I also enjoyed learning about Shaker history and the central myth of their leader, Ann Lee (Amanda Seyfried, burning down the house). Mother Ann made her faith’s central behavioral tenet complete celibacy for married and unmarried alike. At times, she or her followers claim that she is the second coming of Christ. She has ecstatic visions through extreme physical deprivation and claims to have grown downy fur and shed it in her spiritual rebirth. The film—working from the writings of later believers as it is—shows multiple sides of the woman. Sometimes, we are sure that she is intentionally deceiving and manipulating those around her. Other times, we see her revelations as the result of illness and malnutrition. At still other times, we believe that she is touched by God and simply following a mysterious divine plan. And through it all, the incredible Amanda Seyfried is singing, chanting, writhing, and whirling like the most charismatic of Pentecostals, as her followers convulse and spin around her, forming masses of clinging bodies that are clearly meant to suggest where the Shakers’ unreleased sexual energy is being channeled.
Of course, a religion that forbids sex forbids procreation and dooms itself to literally die out. Never mind the confusion that your literal messiah's dying would cause in such a community. From a highpoint of 6,000 members, the religion has dwindled to a grand total of three Shakers worldwide. And I have a feeling that they would be moved and inspired by this portrayal of their Mother.
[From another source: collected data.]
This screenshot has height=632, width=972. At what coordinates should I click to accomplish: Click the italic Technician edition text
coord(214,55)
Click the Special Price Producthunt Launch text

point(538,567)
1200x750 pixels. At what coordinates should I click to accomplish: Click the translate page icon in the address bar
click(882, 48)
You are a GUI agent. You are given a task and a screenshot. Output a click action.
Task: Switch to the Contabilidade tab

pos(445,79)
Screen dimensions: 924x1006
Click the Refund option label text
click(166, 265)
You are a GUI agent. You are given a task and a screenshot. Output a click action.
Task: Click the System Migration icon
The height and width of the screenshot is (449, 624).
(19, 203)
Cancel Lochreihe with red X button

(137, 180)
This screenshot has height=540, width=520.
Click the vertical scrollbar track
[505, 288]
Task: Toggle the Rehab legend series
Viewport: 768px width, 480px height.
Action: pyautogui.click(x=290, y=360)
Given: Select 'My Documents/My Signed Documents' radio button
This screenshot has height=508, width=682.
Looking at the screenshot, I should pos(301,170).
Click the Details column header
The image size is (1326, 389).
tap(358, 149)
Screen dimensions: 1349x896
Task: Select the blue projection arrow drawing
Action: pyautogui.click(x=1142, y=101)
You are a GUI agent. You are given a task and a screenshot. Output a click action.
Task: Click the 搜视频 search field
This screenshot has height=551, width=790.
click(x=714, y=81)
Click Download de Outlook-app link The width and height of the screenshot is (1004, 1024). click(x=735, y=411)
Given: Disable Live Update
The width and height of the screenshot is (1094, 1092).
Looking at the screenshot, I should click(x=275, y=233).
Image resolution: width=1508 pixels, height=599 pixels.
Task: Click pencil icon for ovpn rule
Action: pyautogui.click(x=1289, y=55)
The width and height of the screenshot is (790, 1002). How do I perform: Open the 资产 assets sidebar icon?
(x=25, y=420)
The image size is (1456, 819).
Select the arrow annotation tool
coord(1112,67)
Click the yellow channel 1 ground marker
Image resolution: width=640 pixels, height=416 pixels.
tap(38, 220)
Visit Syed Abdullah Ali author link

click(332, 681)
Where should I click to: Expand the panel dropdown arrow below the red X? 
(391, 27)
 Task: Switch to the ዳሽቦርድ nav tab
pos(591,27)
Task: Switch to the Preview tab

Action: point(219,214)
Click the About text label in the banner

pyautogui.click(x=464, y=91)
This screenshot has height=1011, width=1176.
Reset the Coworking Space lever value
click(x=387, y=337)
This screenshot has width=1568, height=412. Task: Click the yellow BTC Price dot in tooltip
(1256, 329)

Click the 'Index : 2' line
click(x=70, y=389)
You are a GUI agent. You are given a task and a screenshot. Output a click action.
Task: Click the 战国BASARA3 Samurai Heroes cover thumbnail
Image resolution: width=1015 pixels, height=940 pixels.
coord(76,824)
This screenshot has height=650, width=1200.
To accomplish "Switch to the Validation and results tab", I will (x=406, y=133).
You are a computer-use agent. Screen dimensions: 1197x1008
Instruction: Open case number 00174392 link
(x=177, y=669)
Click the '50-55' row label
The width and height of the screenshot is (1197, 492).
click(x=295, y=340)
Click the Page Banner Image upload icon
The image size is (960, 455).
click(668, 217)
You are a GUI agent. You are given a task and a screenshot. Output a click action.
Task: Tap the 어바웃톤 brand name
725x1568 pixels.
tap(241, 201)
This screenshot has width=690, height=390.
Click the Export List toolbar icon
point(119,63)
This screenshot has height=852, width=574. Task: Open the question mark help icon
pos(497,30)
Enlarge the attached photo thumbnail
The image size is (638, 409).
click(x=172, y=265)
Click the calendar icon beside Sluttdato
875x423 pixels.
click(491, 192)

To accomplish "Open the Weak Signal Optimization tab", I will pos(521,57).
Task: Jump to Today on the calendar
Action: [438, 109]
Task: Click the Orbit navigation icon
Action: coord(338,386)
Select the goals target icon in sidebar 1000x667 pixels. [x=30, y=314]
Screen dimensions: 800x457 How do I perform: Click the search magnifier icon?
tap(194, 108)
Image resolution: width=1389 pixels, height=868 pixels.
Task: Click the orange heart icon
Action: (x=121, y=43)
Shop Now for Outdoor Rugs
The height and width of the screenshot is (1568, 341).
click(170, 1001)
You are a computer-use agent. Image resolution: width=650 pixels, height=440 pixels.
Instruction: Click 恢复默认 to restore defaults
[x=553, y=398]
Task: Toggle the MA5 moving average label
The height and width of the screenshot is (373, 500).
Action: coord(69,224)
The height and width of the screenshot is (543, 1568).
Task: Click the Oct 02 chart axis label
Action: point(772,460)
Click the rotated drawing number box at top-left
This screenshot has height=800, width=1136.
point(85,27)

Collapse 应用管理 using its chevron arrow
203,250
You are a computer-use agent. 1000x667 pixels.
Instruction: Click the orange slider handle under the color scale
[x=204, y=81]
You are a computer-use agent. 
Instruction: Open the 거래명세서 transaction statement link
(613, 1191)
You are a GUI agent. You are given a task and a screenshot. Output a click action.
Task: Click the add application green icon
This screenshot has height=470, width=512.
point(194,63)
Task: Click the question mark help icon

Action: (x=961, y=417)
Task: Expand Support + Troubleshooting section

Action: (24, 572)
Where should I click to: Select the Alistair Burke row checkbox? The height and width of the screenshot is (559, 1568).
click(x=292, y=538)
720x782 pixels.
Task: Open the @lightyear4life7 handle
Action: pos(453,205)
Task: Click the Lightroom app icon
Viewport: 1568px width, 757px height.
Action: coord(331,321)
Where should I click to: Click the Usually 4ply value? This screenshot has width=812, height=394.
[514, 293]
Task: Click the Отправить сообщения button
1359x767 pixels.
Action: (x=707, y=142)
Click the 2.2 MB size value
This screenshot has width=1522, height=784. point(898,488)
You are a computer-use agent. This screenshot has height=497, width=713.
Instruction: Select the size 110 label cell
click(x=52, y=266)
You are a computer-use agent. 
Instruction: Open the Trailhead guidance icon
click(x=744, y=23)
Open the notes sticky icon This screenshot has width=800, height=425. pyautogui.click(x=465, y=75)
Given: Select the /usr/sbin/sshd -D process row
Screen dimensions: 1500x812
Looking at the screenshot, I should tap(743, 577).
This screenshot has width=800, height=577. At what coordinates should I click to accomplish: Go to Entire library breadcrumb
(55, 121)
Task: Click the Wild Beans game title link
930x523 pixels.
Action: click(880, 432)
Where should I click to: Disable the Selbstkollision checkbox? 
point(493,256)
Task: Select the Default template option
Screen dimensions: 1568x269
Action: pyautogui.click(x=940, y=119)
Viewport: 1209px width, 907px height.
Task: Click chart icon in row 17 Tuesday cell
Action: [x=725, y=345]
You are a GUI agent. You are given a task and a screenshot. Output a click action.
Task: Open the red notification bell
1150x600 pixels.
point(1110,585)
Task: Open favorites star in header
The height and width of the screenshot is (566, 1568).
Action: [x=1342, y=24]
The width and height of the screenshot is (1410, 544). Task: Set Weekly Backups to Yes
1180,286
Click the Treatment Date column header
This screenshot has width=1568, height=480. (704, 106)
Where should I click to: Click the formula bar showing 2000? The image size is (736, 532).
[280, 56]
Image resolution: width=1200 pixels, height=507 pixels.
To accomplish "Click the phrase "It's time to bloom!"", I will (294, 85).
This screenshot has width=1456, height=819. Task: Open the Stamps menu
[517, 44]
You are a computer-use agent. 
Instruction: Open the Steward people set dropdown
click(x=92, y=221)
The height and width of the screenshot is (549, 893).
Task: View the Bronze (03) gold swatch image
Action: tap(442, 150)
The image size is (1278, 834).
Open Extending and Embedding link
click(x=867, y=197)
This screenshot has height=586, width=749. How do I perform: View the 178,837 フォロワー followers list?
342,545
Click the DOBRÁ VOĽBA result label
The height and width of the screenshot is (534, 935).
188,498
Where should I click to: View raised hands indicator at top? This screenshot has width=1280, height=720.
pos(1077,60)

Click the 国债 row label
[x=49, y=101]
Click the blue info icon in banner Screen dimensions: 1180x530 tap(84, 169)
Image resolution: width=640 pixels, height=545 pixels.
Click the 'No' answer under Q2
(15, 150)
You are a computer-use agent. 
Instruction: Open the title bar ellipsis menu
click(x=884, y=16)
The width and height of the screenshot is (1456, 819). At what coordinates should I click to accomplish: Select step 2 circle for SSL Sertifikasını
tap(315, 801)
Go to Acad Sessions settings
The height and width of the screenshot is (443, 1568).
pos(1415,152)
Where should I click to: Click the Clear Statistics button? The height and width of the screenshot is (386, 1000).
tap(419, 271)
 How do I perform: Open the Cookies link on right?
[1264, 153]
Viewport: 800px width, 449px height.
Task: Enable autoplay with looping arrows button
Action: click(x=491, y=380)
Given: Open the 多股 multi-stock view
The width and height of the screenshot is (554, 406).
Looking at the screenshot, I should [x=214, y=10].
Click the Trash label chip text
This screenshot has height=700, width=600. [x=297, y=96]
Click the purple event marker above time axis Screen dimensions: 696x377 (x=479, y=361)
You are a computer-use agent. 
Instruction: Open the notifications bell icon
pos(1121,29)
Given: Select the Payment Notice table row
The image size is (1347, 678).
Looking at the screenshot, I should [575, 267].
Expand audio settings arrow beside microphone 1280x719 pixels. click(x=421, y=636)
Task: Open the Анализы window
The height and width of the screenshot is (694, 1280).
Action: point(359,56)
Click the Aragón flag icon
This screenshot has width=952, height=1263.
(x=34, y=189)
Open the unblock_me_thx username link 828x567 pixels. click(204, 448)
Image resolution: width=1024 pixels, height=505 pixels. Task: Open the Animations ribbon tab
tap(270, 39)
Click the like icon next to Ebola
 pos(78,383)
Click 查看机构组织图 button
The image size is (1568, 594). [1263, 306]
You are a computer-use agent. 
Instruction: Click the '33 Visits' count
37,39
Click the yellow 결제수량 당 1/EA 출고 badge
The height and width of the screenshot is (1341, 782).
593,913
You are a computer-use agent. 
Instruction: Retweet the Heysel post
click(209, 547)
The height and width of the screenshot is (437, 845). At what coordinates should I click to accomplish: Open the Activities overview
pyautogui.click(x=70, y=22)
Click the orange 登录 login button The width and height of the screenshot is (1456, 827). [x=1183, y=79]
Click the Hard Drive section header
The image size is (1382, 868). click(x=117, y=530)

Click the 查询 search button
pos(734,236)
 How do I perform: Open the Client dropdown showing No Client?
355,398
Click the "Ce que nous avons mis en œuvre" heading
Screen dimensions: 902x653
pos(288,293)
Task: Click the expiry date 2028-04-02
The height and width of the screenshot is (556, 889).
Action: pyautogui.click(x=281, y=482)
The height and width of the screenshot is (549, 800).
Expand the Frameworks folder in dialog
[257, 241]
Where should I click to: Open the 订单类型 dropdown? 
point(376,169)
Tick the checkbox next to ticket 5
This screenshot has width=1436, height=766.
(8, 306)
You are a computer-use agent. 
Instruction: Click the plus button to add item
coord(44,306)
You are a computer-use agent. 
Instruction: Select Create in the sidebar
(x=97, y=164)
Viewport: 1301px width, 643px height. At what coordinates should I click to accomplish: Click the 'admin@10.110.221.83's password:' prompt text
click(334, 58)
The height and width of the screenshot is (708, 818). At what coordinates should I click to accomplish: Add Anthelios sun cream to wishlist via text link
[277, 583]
Unfortunately, the film’s fault is that it becomes tedious around the end of the second act. The momentum of the delirious musical numbers is left to droop briefly, but this is a fatal flaw. Whenever your audience thinks, “Man, this seems to be going on for a long time,” you’ve got a structural problem on your hands. Otherwise, this unorthodox telling of the life of an unorthodox woman is all kinds of wonderful. I applaud Fastvold’s bold creative vision and ability to (almost) pull it off gloriously.